Mmm, mmm, I'm lovin' it. For the past seven years, McDonald's has pushed that message in dozens of languages throughout 117 countries. Now it appears customers of the world's largest fast food chain aren't buying it.

In a new survey, Consumer Reports found that McDonald's ranked lowest on a list of fast food burger joints, outscored by Wendy's and Burger King, and trounced by In-N-Out and Five Guys. According to the poll, which asked 28,000 people to rate 18 fast-food restaurant burgers on a scale of 1 to 10, McDonald's was found to offer one of least delicious patties in the country—a sign that perhaps the masses are developing a palate. Or watching Morgan Spurlock documentaries. Or Jame Oliver's show. Or reading the New York Times. Or starting to notice any number of government campaigns against obesity.

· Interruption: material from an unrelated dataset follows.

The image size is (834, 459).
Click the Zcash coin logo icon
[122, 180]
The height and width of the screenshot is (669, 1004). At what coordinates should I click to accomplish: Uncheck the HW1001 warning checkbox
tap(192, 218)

Still, regardless of the taste, customers are flocking to McDonald's. The $22 billion company recently posted its biggest sales gain in over a year. Cheap fast-food chains tend to flourish in recessions—when Americans tighten their belts, and then break the buckle with a Big Mac, Double Baconator, or triple Cheesy Gordita Crunch—and Mickey D's is no exception. Since 2008, the company's shares have rocketed 10.6%, compared with a 46.4% tumble for Wendy's and a 35.9% drop for Burger King.

But the food fight is far from over. Five Guys has jumped to the top of consumers' palates, perhaps aided by the Obama bump—the president has made several trips to the burger joint, much to the disappointment of the first lady, whose anti-obesity campaign is overshadowed by the chain's 920-calorie bacon cheeseburger, recently named one of the most unhealthy meals in the U.S. by the Center for Science and Public Interest.

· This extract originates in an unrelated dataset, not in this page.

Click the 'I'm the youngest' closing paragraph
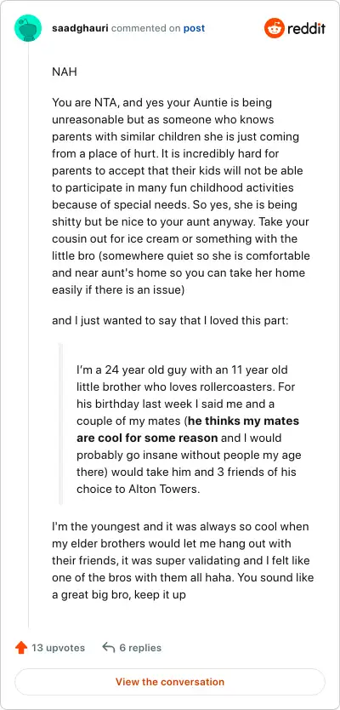The width and height of the screenshot is (340, 710). (x=183, y=560)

And west-coast powerhouse In-N-Out has also found its way into the hearts of Americans. Or at least Californians, who seem to take every opportunity to boast of the restaurant's deliciousness to deprived east-coasters.

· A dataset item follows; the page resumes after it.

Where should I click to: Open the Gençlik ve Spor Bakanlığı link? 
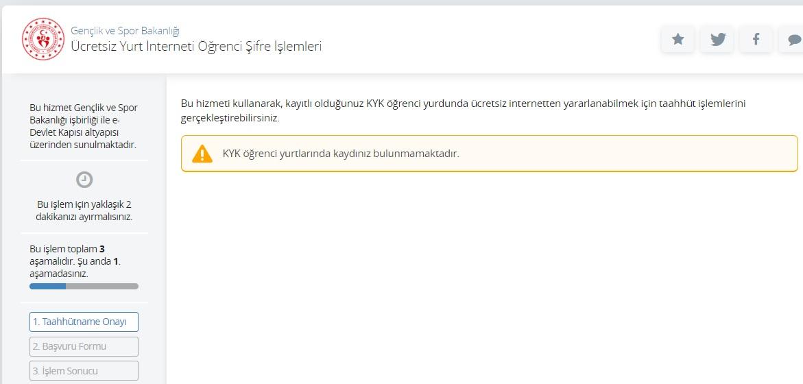[x=125, y=31]
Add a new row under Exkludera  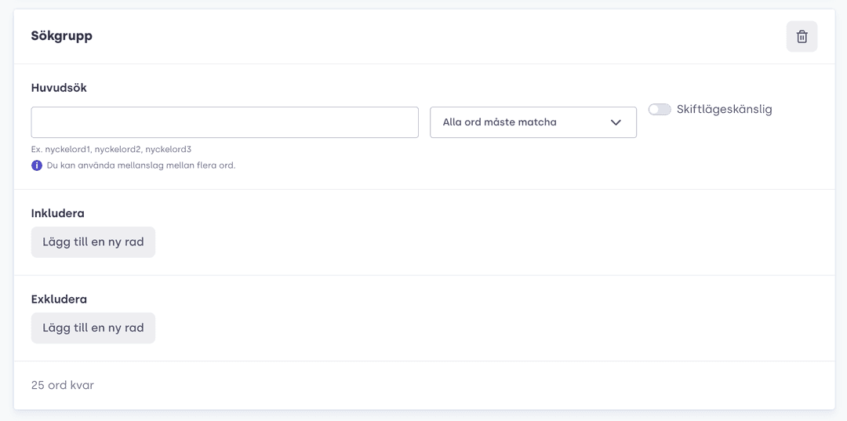click(93, 328)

Ultimately, while it may sound like good news that 28,000 people have voted the ultra-unhealthy McDonald's burger to the lowest ranks, it's not a good (or healthy) sign that 28,000 people were able to participate in a poll that included burgers from 18 fast-food chains. Until that trend ends, such changes to our national taste buds will have no affect on our bulging bellies.